=== Section Start ===

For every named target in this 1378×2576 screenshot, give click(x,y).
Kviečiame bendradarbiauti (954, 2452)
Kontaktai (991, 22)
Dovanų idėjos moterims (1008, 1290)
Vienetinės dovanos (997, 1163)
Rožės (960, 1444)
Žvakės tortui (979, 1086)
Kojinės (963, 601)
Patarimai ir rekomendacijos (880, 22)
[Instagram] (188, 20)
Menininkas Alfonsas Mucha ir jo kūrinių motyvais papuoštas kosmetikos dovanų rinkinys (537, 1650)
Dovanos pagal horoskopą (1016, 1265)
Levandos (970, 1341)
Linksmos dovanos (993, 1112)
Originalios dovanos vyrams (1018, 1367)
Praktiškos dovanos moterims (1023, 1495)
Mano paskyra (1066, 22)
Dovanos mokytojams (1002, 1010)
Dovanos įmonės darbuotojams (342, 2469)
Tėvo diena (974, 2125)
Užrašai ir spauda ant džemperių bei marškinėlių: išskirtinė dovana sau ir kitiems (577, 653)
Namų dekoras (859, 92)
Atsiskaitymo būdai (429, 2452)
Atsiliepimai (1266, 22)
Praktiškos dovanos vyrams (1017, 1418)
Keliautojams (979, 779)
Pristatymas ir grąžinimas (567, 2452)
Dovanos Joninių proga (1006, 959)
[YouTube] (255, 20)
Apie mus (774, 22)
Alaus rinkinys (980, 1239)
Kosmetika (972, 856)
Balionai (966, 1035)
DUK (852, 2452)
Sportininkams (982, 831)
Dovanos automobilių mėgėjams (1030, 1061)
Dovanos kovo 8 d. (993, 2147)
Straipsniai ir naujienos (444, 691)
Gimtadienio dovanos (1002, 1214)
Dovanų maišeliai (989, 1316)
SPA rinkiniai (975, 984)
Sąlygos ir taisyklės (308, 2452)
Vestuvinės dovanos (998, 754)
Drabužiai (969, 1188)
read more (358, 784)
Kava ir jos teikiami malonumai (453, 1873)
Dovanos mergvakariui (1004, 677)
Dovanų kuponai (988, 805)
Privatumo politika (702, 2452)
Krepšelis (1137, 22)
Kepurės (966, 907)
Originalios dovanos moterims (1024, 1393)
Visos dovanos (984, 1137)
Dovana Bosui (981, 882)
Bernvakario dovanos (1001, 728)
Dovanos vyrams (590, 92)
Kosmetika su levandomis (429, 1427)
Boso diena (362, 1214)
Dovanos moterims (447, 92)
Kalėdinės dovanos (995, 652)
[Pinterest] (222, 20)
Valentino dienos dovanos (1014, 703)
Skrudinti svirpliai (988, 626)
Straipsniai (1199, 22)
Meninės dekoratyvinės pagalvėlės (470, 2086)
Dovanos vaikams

=== Section End ===

**Task to carry out**
Nothing in the entries may change. Retype them all.

**Task response**
For every named target in this 1378×2576 screenshot, give click(x,y).
Kviečiame bendradarbiauti (954, 2452)
Kontaktai (991, 22)
Dovanų idėjos moterims (1008, 1290)
Vienetinės dovanos (997, 1163)
Rožės (960, 1444)
Žvakės tortui (979, 1086)
Kojinės (963, 601)
Patarimai ir rekomendacijos (880, 22)
[Instagram] (188, 20)
Menininkas Alfonsas Mucha ir jo kūrinių motyvais papuoštas kosmetikos dovanų rinkinys (537, 1650)
Dovanos pagal horoskopą (1016, 1265)
Levandos (970, 1341)
Linksmos dovanos (993, 1112)
Originalios dovanos vyrams (1018, 1367)
Praktiškos dovanos moterims (1023, 1495)
Mano paskyra (1066, 22)
Dovanos mokytojams (1002, 1010)
Dovanos įmonės darbuotojams (342, 2469)
Tėvo diena (974, 2125)
Užrašai ir spauda ant džemperių bei marškinėlių: išskirtinė dovana sau ir kitiems (577, 653)
Namų dekoras (859, 92)
Atsiskaitymo būdai (429, 2452)
Atsiliepimai (1266, 22)
Praktiškos dovanos vyrams (1017, 1418)
Keliautojams (979, 779)
Pristatymas ir grąžinimas (567, 2452)
Dovanos Joninių proga (1006, 959)
[YouTube] (255, 20)
Apie mus (774, 22)
Alaus rinkinys (980, 1239)
Kosmetika (972, 856)
Balionai (966, 1035)
DUK (852, 2452)
Sportininkams (982, 831)
Dovanos automobilių mėgėjams (1030, 1061)
Dovanos kovo 8 d. (993, 2147)
Straipsniai ir naujienos (444, 691)
Gimtadienio dovanos (1002, 1214)
Dovanų maišeliai (989, 1316)
SPA rinkiniai (975, 984)
Sąlygos ir taisyklės (308, 2452)
Vestuvinės dovanos (998, 754)
Drabužiai (969, 1188)
read more (358, 784)
Kava ir jos teikiami malonumai (453, 1873)
Dovanos mergvakariui (1004, 677)
Dovanų kuponai (988, 805)
Privatumo politika (702, 2452)
Krepšelis (1137, 22)
Kepurės (966, 907)
Originalios dovanos moterims (1024, 1393)
Visos dovanos (984, 1137)
Dovana Bosui (981, 882)
Bernvakario dovanos (1001, 728)
Dovanos vyrams (590, 92)
Kosmetika su levandomis (429, 1427)
Boso diena (362, 1214)
Dovanos moterims (447, 92)
Kalėdinės dovanos (995, 652)
[Pinterest] (222, 20)
Valentino dienos dovanos (1014, 703)
Skrudinti svirpliai (988, 626)
Straipsniai (1199, 22)
Meninės dekoratyvinės pagalvėlės (470, 2086)
Dovanos vaikams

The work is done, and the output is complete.